Yetu holds the memories for her people—water-dwelling descendants of pregnant African slave women thrown overboard by slave owners—who live idyllic lives in the deep. Their past, too traumatic to be remembered regularly, is forgotten by everyone, save one—the historian. This demanding role has been bestowed on Yetu.
Yetu remembers for everyone, and the memories, painful and wonderful, traumatic and terrible and miraculous, are destroying her. And so, she flees to the surface, escaping the memories, the expectations, and the responsibilities—and discovers a world her people left behind long ago.
Yetu will learn more than she ever expected to about her own past—and about the future of her people. If they are all to survive, they’ll need to reclaim the memories, reclaim their identity—and own who they really are.
As is explained in the afterword, this novella is a piece of art in conversation with two previous pieces of art. Building on and reinterpreting the same mythology. You don’t really need to know any other background to understand the story, since each retelling (for lack of a better term) is entirely self-contained. That said, I think my understanding of events in The Deep was aided with having remembered the premise from the blurb, included above. (Regular readers may remember that I rarely pay much attention to blurbs, but this is one case where I was glad to at least remember the premise.) A key aspect of worldbuilding/history is revealed slowly in the book and I think it helped me to have an idea of the characters’ origins a bit earlier. Your mileage may vary, however.
A key idea explored in The Deep is that if societal memory and specifically memory of trauma. The situation when the story opens is like this: one member of the wajinru people is the historian and only that person holds all the memories of past wajinru and events. Everyone else has a strong tendency not to dwell on or remember anything for very long. Our protagonist, Yetu, is the designated historian and not terribly happy with the role. Apart from anything else, she finds it difficult to be the repository of historical trauma for her entire species. She also finds it hard to interact with others who have such short memories, even about their own lives. As well as exploring how intergenerational trauma should be remembered, and by whom, The Deep questions whether it should be remembered at all, as Yetu grapples with some of these issues.

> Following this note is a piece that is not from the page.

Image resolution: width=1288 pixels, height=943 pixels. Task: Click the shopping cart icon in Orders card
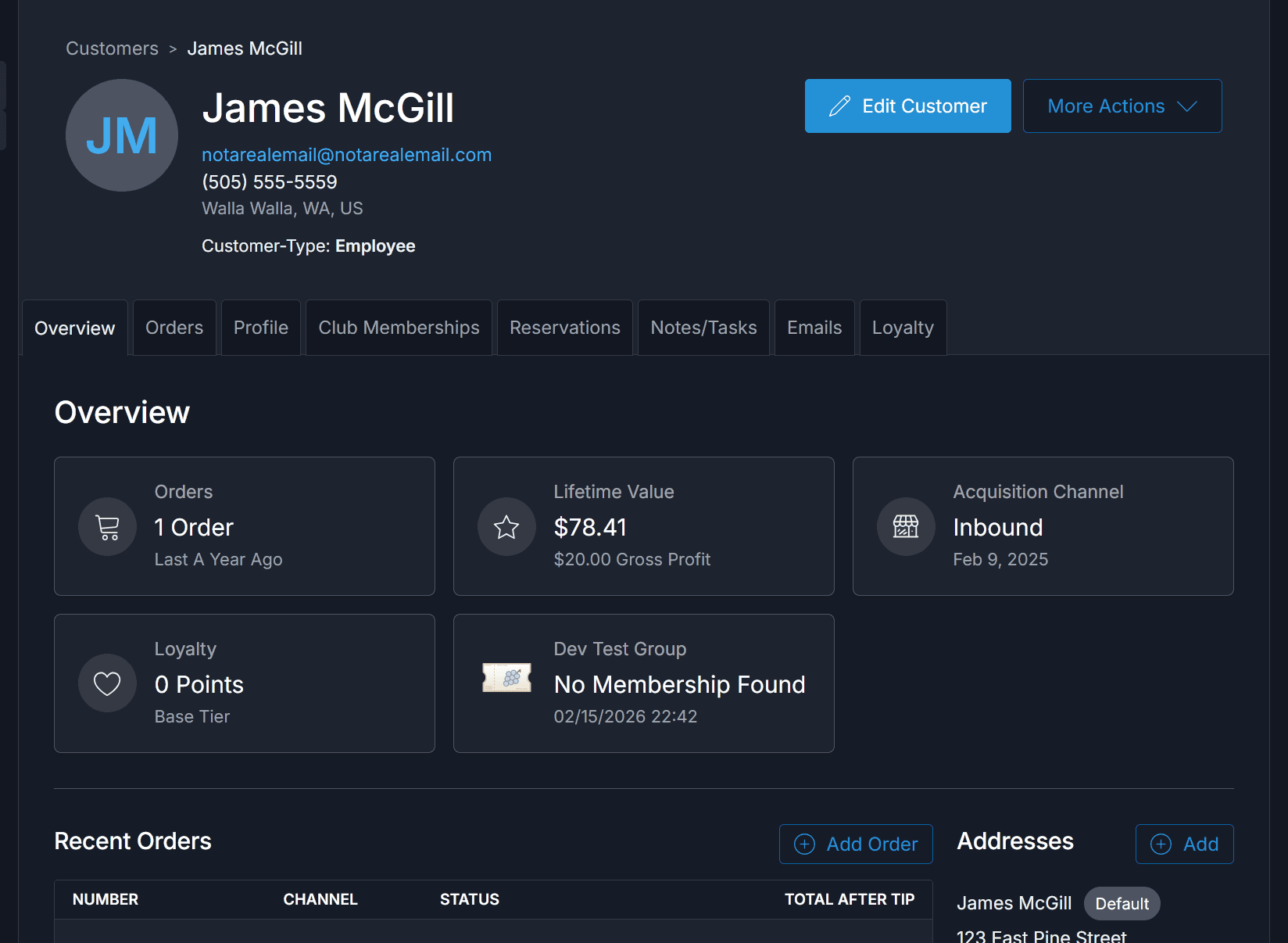[x=108, y=527]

The Deep was a good read, though I found it was a little slow to start and not the sort of book I could read quickly. I recommend it to people interested in the premise and, perhaps, to fans of merpeople.
4 / 5 stars
First published: 2019, Saga Press
Series: Not really, but in conversation with other works
Format read: ePub
Source: Purchased from Kobo
I got this in my Hugo pack. So much to read! But this sounds worth reading.